- WHAT THE TASK REQUIRES -
Write out the data again in full, keeping every character the same.

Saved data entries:
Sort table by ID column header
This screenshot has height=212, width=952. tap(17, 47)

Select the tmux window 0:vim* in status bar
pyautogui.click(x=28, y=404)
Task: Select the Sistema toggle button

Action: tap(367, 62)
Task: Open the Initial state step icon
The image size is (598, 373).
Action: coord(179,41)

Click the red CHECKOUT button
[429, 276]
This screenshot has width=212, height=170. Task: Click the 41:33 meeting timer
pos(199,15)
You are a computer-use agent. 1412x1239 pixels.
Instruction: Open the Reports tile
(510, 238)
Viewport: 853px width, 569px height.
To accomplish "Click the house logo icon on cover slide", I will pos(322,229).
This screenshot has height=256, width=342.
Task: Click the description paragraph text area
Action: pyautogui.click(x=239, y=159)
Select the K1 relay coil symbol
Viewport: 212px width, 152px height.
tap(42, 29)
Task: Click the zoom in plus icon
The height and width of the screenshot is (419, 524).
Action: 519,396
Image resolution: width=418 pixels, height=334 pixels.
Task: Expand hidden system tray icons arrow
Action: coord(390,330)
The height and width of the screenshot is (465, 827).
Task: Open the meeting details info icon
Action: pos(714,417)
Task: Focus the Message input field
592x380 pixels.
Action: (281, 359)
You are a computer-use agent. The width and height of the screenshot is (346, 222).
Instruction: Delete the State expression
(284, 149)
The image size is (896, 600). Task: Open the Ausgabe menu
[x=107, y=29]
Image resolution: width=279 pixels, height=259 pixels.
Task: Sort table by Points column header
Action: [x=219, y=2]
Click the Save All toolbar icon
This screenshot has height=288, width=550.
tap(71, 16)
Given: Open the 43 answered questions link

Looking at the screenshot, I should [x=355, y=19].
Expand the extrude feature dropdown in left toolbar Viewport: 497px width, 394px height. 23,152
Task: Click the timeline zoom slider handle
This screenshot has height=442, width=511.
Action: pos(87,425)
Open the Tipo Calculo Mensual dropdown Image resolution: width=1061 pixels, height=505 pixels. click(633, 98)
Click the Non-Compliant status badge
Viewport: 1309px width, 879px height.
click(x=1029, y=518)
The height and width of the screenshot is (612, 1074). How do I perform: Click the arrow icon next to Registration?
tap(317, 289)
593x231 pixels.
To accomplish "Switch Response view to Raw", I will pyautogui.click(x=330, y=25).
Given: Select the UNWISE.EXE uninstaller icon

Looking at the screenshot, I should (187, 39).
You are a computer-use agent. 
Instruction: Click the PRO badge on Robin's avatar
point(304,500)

- RESULT BELOW -
Sort table by ID column header
This screenshot has height=212, width=952. tap(17, 47)

Select the tmux window 0:vim* in status bar
pyautogui.click(x=28, y=404)
Task: Select the Sistema toggle button

Action: tap(367, 62)
Task: Open the Initial state step icon
The image size is (598, 373).
Action: coord(179,41)

Click the red CHECKOUT button
[429, 276]
This screenshot has width=212, height=170. Task: Click the 41:33 meeting timer
pos(199,15)
You are a computer-use agent. 1412x1239 pixels.
Instruction: Open the Reports tile
(510, 238)
Viewport: 853px width, 569px height.
To accomplish "Click the house logo icon on cover slide", I will pos(322,229).
This screenshot has height=256, width=342.
Task: Click the description paragraph text area
Action: pyautogui.click(x=239, y=159)
Select the K1 relay coil symbol
Viewport: 212px width, 152px height.
tap(42, 29)
Task: Click the zoom in plus icon
The height and width of the screenshot is (419, 524).
Action: 519,396
Image resolution: width=418 pixels, height=334 pixels.
Task: Expand hidden system tray icons arrow
Action: coord(390,330)
The height and width of the screenshot is (465, 827).
Task: Open the meeting details info icon
Action: pos(714,417)
Task: Focus the Message input field
592x380 pixels.
Action: (281, 359)
You are a computer-use agent. The width and height of the screenshot is (346, 222).
Instruction: Delete the State expression
(284, 149)
The image size is (896, 600). Task: Open the Ausgabe menu
[x=107, y=29]
Image resolution: width=279 pixels, height=259 pixels.
Task: Sort table by Points column header
Action: [x=219, y=2]
Click the Save All toolbar icon
This screenshot has height=288, width=550.
tap(71, 16)
Given: Open the 43 answered questions link

Looking at the screenshot, I should [x=355, y=19].
Expand the extrude feature dropdown in left toolbar Viewport: 497px width, 394px height. 23,152
Task: Click the timeline zoom slider handle
This screenshot has height=442, width=511.
Action: pos(87,425)
Open the Tipo Calculo Mensual dropdown Image resolution: width=1061 pixels, height=505 pixels. click(633, 98)
Click the Non-Compliant status badge
Viewport: 1309px width, 879px height.
click(x=1029, y=518)
The height and width of the screenshot is (612, 1074). How do I perform: Click the arrow icon next to Registration?
tap(317, 289)
593x231 pixels.
To accomplish "Switch Response view to Raw", I will pyautogui.click(x=330, y=25).
Given: Select the UNWISE.EXE uninstaller icon

Looking at the screenshot, I should (187, 39).
You are a computer-use agent. 
Instruction: Click the PRO badge on Robin's avatar
point(304,500)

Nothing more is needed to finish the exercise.